Give an exact copy of the data that follows.
▬▬▬▬▬▬
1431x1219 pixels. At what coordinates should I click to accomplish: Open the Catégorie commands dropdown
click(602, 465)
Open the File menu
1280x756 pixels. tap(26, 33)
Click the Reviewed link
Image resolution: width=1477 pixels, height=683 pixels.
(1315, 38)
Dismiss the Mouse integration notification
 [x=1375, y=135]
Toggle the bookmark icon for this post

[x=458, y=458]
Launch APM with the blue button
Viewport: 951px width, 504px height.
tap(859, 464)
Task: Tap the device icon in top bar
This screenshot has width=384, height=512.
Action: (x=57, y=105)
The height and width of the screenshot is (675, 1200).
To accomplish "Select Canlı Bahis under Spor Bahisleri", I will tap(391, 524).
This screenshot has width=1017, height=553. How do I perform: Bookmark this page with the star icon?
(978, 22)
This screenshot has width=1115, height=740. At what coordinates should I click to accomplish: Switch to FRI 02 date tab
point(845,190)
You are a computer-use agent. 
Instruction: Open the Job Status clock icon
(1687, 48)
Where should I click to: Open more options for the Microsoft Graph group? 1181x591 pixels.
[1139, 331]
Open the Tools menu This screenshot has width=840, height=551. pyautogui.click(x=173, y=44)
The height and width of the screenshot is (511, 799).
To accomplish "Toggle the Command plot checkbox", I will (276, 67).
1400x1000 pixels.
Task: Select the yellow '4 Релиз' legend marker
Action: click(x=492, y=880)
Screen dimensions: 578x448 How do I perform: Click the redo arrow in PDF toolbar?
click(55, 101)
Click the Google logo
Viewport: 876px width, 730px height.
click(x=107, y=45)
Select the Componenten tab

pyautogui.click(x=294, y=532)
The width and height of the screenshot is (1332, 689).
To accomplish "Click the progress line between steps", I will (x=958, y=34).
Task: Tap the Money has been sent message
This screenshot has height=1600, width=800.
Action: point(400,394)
▬▬▬▬▬▬
◆ Solution for this problem
1431x1219 pixels. At what coordinates should I click to accomplish: Open the Catégorie commands dropdown
click(602, 465)
Open the File menu
1280x756 pixels. tap(26, 33)
Click the Reviewed link
Image resolution: width=1477 pixels, height=683 pixels.
(1315, 38)
Dismiss the Mouse integration notification
 [x=1375, y=135]
Toggle the bookmark icon for this post

[x=458, y=458]
Launch APM with the blue button
Viewport: 951px width, 504px height.
tap(859, 464)
Task: Tap the device icon in top bar
This screenshot has width=384, height=512.
Action: (x=57, y=105)
The height and width of the screenshot is (675, 1200).
To accomplish "Select Canlı Bahis under Spor Bahisleri", I will tap(391, 524).
This screenshot has width=1017, height=553. How do I perform: Bookmark this page with the star icon?
(978, 22)
This screenshot has width=1115, height=740. At what coordinates should I click to accomplish: Switch to FRI 02 date tab
point(845,190)
You are a computer-use agent. 
Instruction: Open the Job Status clock icon
(1687, 48)
Where should I click to: Open more options for the Microsoft Graph group? 1181x591 pixels.
[1139, 331]
Open the Tools menu This screenshot has width=840, height=551. pyautogui.click(x=173, y=44)
The height and width of the screenshot is (511, 799).
To accomplish "Toggle the Command plot checkbox", I will (276, 67).
1400x1000 pixels.
Task: Select the yellow '4 Релиз' legend marker
Action: click(x=492, y=880)
Screen dimensions: 578x448 How do I perform: Click the redo arrow in PDF toolbar?
click(55, 101)
Click the Google logo
Viewport: 876px width, 730px height.
click(x=107, y=45)
Select the Componenten tab

pyautogui.click(x=294, y=532)
The width and height of the screenshot is (1332, 689).
To accomplish "Click the progress line between steps", I will (x=958, y=34).
Task: Tap the Money has been sent message
This screenshot has height=1600, width=800.
Action: point(400,394)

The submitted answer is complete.